Getting through cancer from diagnosis and treatment to, ideally, recovery and survivorship can be a complex ordeal for patients and their loved ones. Numerous appointments and medical experts might be involved. Identifying potential resources near small towns in South Dakota also can be difficult.
The center’s staff can help people with questions about on topics ranging from the location of services to the availability of emotional support and managing symptoms.
“We’re here to walk with people through their journey with cancer as much or as little as they want us to,” Arens says. “Our goals are to overcome barriers to care, reduce burdens of cancer and improve access to quality care as we connect people back to resources that are close to home.”
Arens is grateful for supporters such as SDN for their support of the center and its mission.
“SDN was a huge part of us being able to start something like this,” she says.
SDN is contributing $100,000 in financial support.
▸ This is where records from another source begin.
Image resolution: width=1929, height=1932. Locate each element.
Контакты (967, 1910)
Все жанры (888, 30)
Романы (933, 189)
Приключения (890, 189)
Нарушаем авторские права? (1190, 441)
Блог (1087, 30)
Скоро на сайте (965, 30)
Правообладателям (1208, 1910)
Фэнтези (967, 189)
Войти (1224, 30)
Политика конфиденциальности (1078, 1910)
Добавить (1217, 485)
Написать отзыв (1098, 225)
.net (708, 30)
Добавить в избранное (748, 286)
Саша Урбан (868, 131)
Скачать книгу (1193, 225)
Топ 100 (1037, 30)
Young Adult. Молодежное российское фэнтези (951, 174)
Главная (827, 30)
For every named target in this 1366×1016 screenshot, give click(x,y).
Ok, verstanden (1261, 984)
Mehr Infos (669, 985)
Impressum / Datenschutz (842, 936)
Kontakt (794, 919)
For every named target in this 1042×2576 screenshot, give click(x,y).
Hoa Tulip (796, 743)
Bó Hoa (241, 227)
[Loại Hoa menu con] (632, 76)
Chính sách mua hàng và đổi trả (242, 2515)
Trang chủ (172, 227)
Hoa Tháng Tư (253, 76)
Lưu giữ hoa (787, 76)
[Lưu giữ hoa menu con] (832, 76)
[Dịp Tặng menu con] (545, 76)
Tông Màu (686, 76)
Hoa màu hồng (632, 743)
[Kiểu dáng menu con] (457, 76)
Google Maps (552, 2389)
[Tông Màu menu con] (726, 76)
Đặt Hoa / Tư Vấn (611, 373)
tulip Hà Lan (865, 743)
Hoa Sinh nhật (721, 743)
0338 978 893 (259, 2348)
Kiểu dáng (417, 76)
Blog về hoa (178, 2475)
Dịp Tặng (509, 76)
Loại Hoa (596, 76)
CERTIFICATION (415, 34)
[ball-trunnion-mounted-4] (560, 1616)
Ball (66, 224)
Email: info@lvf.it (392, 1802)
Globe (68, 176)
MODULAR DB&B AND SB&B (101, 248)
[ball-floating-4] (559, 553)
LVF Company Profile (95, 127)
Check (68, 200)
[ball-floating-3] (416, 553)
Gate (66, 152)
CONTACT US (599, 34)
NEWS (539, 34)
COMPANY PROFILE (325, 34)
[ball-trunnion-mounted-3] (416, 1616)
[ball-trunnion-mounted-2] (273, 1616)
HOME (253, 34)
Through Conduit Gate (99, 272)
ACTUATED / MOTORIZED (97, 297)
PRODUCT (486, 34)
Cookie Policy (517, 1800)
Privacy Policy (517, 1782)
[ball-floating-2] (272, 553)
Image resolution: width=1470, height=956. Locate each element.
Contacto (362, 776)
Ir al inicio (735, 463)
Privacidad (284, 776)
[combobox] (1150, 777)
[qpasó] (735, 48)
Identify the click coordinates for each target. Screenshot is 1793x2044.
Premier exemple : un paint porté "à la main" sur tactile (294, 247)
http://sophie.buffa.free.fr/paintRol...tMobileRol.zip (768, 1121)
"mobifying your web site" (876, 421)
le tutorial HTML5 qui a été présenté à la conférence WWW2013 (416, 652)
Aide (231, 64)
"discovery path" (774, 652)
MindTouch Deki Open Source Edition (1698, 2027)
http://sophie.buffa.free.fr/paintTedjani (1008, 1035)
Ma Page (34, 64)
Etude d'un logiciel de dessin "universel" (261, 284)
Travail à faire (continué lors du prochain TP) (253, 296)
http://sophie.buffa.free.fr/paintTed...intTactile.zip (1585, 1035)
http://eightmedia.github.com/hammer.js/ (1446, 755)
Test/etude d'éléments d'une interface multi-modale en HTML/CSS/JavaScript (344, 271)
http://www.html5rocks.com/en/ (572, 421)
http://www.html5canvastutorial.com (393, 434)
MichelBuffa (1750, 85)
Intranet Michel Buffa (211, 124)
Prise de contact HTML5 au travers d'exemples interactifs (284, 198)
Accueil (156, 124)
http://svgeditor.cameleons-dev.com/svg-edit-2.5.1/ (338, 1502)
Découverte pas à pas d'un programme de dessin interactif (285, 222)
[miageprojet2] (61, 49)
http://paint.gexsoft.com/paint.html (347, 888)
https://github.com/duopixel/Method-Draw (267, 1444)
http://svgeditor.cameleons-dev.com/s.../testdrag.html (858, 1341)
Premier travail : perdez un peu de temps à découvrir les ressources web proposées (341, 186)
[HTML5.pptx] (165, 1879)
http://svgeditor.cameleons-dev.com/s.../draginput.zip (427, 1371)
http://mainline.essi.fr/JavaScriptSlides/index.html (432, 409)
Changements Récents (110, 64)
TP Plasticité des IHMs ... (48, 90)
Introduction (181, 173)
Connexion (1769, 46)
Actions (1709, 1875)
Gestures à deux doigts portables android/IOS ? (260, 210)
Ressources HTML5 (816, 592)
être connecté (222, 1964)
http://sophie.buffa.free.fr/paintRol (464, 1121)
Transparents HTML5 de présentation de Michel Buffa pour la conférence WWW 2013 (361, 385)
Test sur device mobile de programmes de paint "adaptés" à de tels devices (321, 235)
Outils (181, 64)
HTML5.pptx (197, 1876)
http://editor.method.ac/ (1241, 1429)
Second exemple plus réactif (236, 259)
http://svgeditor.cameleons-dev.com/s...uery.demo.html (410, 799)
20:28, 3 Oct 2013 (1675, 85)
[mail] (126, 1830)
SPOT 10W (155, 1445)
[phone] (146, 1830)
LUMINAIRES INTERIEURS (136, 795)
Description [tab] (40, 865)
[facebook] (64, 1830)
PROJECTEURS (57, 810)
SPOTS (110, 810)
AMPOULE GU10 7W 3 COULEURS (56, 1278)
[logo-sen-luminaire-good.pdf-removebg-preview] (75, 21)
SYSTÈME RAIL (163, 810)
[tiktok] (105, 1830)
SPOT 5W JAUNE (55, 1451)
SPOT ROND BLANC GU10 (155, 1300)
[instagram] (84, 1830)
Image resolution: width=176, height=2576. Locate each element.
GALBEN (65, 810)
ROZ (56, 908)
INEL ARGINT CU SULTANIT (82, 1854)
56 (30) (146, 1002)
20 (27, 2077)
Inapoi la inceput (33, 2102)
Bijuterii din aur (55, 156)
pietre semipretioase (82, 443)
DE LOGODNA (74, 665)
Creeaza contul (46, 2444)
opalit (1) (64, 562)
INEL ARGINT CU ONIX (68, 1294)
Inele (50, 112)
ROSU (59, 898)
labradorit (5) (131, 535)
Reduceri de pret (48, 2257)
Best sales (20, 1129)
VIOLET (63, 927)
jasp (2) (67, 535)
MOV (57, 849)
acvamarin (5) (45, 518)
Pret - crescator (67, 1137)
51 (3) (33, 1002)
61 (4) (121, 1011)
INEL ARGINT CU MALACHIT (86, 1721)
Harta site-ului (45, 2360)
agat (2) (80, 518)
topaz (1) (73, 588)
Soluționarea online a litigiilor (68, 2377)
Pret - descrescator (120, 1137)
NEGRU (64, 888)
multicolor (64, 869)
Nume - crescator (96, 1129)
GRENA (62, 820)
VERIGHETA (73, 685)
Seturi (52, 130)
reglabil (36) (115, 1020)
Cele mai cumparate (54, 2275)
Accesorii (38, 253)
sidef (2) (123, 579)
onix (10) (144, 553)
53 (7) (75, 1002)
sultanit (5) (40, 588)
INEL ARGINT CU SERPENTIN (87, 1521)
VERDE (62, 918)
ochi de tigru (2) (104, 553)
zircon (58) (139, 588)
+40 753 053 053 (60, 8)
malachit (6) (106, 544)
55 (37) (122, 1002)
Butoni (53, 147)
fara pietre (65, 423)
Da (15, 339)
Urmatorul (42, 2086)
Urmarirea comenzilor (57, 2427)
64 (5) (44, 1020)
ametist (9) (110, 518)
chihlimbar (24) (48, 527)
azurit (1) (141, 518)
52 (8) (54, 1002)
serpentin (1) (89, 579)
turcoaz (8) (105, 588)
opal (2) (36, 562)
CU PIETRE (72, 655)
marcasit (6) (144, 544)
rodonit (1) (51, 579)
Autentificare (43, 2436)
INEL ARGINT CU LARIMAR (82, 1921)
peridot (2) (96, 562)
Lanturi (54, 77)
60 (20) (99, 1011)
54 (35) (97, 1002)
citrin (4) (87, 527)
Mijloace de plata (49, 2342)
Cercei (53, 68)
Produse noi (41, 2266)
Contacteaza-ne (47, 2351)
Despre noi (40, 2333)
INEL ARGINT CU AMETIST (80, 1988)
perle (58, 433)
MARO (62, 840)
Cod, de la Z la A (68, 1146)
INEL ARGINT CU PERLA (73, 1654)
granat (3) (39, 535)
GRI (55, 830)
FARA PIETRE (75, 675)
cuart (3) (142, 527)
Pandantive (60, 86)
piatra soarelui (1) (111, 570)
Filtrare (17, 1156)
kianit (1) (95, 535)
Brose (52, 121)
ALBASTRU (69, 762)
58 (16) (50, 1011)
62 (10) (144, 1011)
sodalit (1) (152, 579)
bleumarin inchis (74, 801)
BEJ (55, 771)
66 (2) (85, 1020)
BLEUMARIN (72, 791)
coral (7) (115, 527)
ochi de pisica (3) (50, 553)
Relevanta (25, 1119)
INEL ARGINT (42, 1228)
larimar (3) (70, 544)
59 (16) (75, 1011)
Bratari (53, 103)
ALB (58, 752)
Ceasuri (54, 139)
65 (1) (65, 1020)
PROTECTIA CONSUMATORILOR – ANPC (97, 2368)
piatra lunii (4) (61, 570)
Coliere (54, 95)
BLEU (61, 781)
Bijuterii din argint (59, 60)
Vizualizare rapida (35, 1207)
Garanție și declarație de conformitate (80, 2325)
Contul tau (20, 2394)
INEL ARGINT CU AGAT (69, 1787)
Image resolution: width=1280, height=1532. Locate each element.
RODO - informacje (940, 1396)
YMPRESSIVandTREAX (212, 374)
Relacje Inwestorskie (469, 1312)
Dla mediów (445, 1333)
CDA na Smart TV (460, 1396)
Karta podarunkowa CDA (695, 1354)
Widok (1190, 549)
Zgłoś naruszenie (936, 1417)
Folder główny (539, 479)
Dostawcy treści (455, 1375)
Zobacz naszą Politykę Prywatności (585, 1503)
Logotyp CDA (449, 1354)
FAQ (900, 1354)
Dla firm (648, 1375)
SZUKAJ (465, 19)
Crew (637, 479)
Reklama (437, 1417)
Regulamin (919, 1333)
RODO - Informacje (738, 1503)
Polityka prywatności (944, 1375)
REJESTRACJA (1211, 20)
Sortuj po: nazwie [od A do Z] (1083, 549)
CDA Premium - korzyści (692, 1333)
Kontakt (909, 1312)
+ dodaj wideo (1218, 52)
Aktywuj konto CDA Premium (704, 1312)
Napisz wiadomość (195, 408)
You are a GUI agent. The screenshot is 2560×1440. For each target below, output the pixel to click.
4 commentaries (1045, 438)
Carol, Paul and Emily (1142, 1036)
Payments are spread are spread over five years.
Avera’s regional market was an attraction for SDN, says Vernon Brown, vice president of marketing and community relations for the Sioux Falls-based company. Like Avera, SDN serves communities across South Dakota and western Minnesota.
“Avera is in many of our member companies’ markets. This is a good way to offer their customers support with their cancer issues,” Brown says. “We’re all touched by someone who has been through cancer. We know how difficult the path is.”
Gaddis, who continues to monitor her health and help others fight cancer, is thrilled that the Navigation Center is open and that more people will have access to good information.
“I was very excited when I heard this was coming about,” she says.